Herstand, along with fellow co-founders Ashley Maietta, who works in publishing for boutique label Crooked Paintings, and Andrew Leib, a manager at Red Light Management, put together the festival in 10 days. The trio were inspired after seeing Los Angeles mayor Eric Garcetti close down all of the city’s music venues and bars as part of LA’s city-wide shelter-in-place policy.

“We were in a moment of shock,” Herstand says of the mayor’s announcement. “We started researching quickly how we could put on a collective digital music festival to support all these artists who’ve lost so much. Now every day we’re just working together on bringing in more venues and more artists.”

UnCancelled joins an extensive list of livestream events that have aired since the coronavirus pandemic hit the U.S. Chris Martin, John Legend, Shawn Mendes and Camila Cabello were a few of the many who have taken part in Global Citizen’s Together At Home streaming series, and Elton John hosted iHeart Radio’s Living Room Concert For America, which included Dave Grohl, Billie Joe Armstrong and Billie Eilish. That show has raised $10 million for COVID-19 relief, according to iHeart. 

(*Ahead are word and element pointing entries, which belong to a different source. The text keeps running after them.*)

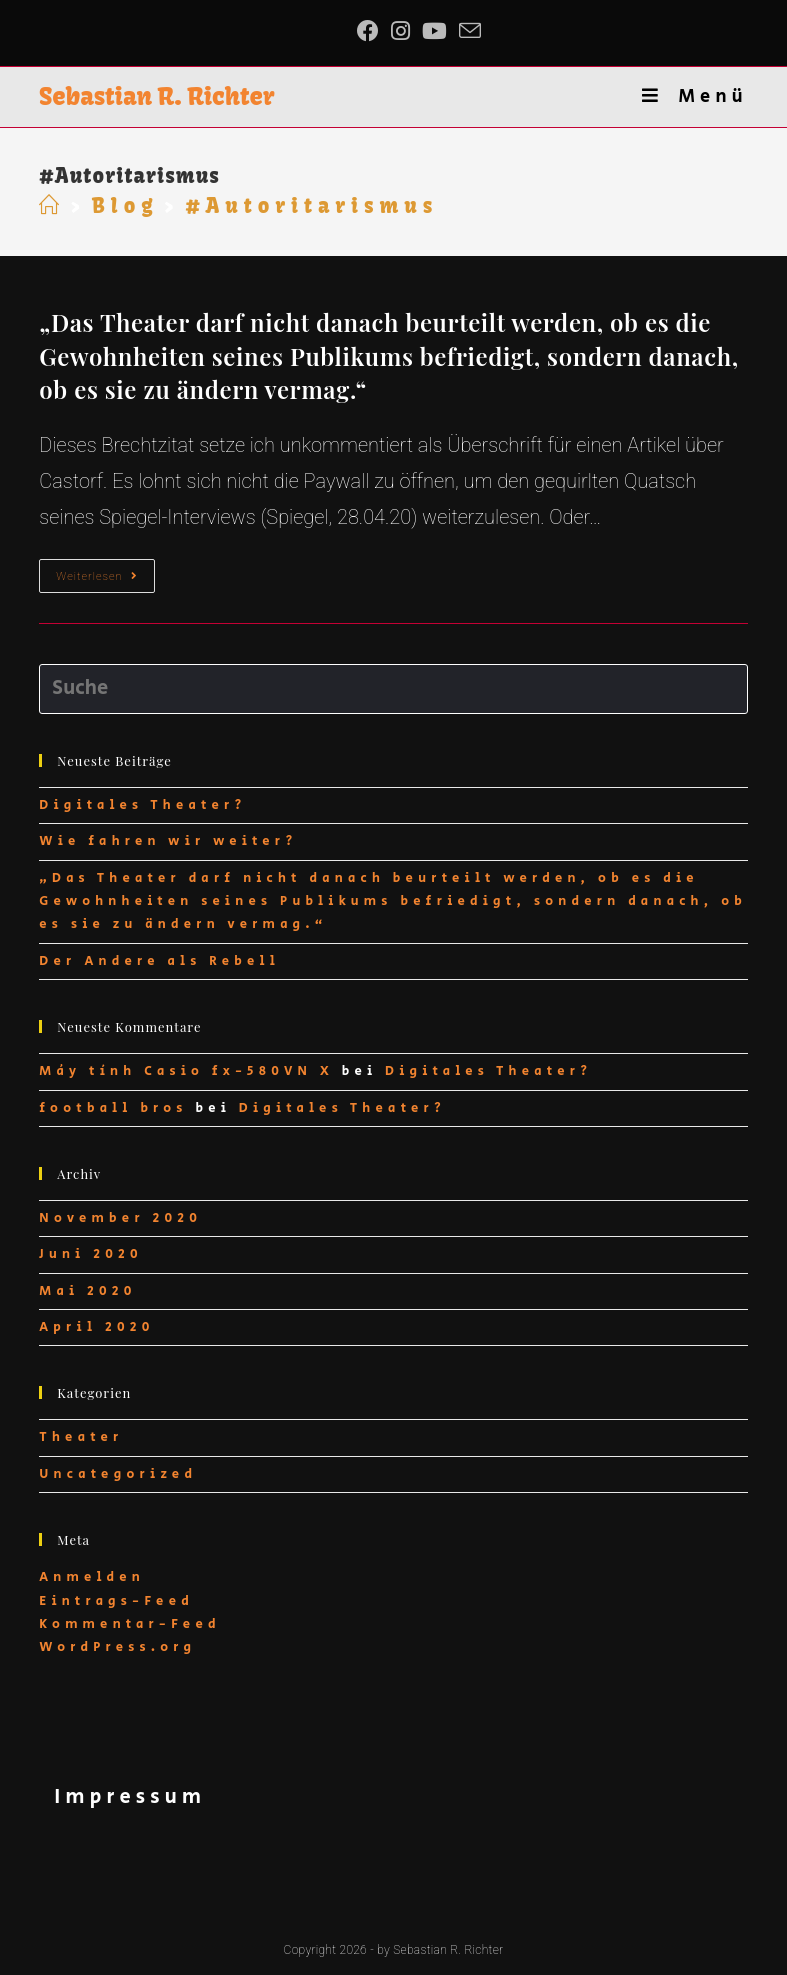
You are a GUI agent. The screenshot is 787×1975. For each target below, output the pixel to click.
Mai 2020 (87, 1291)
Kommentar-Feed (129, 1624)
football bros (113, 1108)
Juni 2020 (90, 1254)
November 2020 (120, 1218)
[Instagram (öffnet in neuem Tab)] (400, 31)
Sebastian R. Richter (156, 96)
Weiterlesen (105, 580)
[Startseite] (52, 205)
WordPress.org (117, 1647)
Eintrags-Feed (116, 1601)
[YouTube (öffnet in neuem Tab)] (434, 31)
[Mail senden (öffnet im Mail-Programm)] (470, 31)
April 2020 (96, 1327)
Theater (81, 1437)
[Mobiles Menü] (694, 97)
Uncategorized (118, 1474)
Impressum (130, 1797)
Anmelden (92, 1577)
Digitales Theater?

With live music making up a large chunk of income for musicians at large, Maietta said creating more live opportunities is crucial to helping artists and local venues in particular maintain some source of revenue while mass gatherings aren’t an option.

“The music community is one part live and one part streaming,” Maietta says. “As we all know, streaming income isn’t quite lucrative unless you’re in the millions and millions of streams. Our goal is to reintroduce live element back into these musicians’ and venues’ lives to help try and sustain these closures.”